Dillingham Ranch's water rates may soar
By Andrew Gomes
Advertiser Staff Writer
The owner of Dillingham Ranch on O'ahu's North Shore is seeking to roughly triple rates for supplying water to nearby residents under a proposal that would resolve a longstanding issue of operating an unregulated utility — but at a hefty price for users.
An affiliate of Beverly Hills, Calif.-based real estate investment firm Kennedy Wilson Inc., which bought the ranch and its water system over the past two years, recently filed an application with the state Public Utilities Commission to set rates for the private water company as a regulated utility.
The utility and Kennedy Wilson affiliate North Shore Water Co. LLC has proposed raising rates for the roughly 120 residential customers it serves in Mokule'ia.
The plan has drawn objections from several customers who attended a commission hearing earlier this week, including a few who expressed shock at the rate increase being sought.
"A 200 percent increase from prior rates?" area resident Marc Rousseau said in written testimony. "Prior operators of the system did not seek such ridiculous increases and the nature of the operations has not significantly changed."
The state Consumer Advocate, which is charged with representing local utility consumer interests and ensuring people have reliable service at a reasonable cost, is reviewing the rate request and plans to submit an opinion to the PUC in part based on public testimony at the hearing.
The PUC later will issue a ruling setting rates for the utility that could be at, below or above what the water system owner is seeking.

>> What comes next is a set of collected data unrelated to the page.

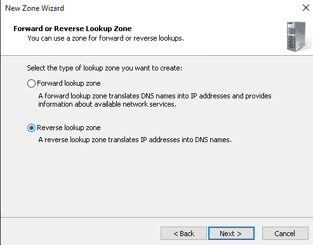Click the empty title bar area beside the title
This screenshot has width=313, height=245.
point(182,8)
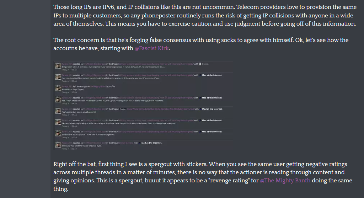The image size is (364, 198).
Task: Click avatar beside the 90 page book comment
Action: (x=58, y=134)
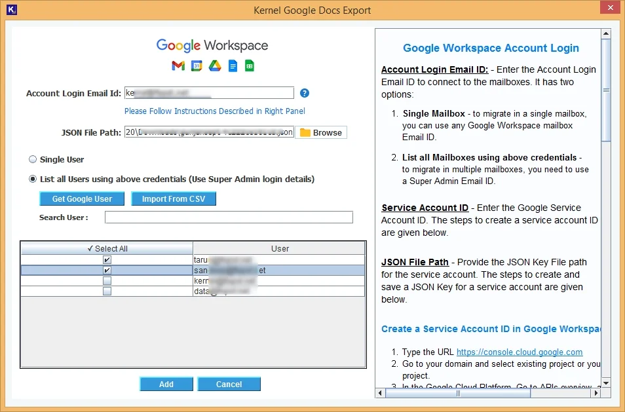625x412 pixels.
Task: Click the Google Drive icon
Action: 214,66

Such a large increase isn't unprecedented. In August, the owner of a private water system on Moloka'i serving roughly 1,200 customers won PUC approval to raise rates 90 percent to 178 percent, nearly double to triple prior rates. But that case involved the utility owner, Molokai Ranch, threatening to cease service to end utility financial losses after the ranch shut down.

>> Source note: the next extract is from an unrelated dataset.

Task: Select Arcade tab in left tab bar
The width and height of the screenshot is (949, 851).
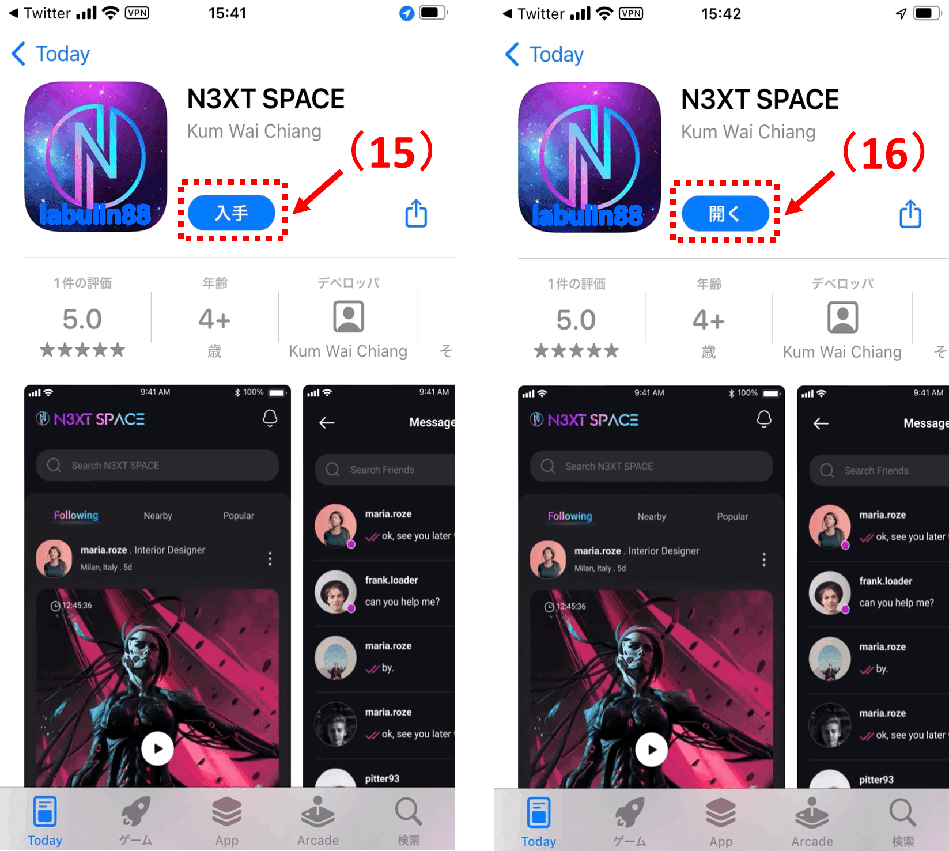Action: pyautogui.click(x=318, y=820)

The Dillingham Ranch water system for decades has been unregulated by the state, and evolved many decades ago as neighboring landowners made informal agreements to tap into the water system of the ranch acquired in 1897 by Benjamin Franklin Dillingham, founder of Oahu Railway & Land Co.
The water system became more of a public issue after the Dillingham family sold the property in 1979. Under one owner, Japan-based Sankyo Tsusho Co., which bought the ranch in 1987 with plans to develop a resort and golf course, the system deteriorated and led to problems with water quality and reliability.

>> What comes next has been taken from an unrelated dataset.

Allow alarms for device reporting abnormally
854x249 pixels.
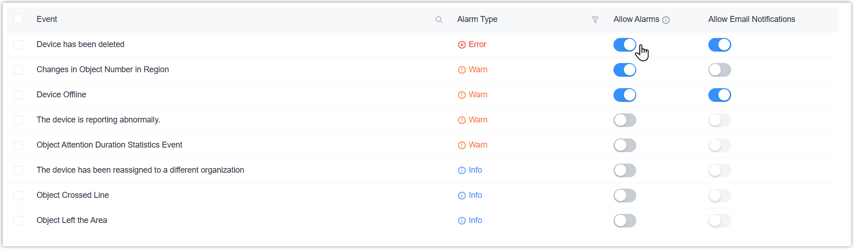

Sankyo, doing business as Mokuleia Land Co., failed at its controversial development plan, and complaints about water service led to an informal PUC staff opinion in 1995 that the water utility should be regulated.
Sankyo, however, sold the utility with most of the ranch in 2002 to Metropolitan Mortgage & Securities Co., which planned to develop the property but ran into financial trouble and filed for bankruptcy.
In 2005, the PUC issued an order that the ranch water system become a regulated utility.
Kennedy Wilson bought most of the ranch from Metropolitan Mortgage in May 2006 for $26 million, and a year later obtained PUC approval to complete the purchase of the water system.
As an interim measure, the PUC last year allowed Kennedy Wilson to charge water customers the same rates in effect Oct. 1, 2006 for Honolulu Board of Water Supply customers.
That rate for residential customers using up to 9,000 gallons per month is $2 per 1,000 gallons. (Higher rates apply for additional consumption.) Kennedy Wilson is asking to raise the lowest rate to $4.10, to raise rates for additional consumption and to replace a $4.18 monthly billing charge with a monthly meter charge of $48 to $168.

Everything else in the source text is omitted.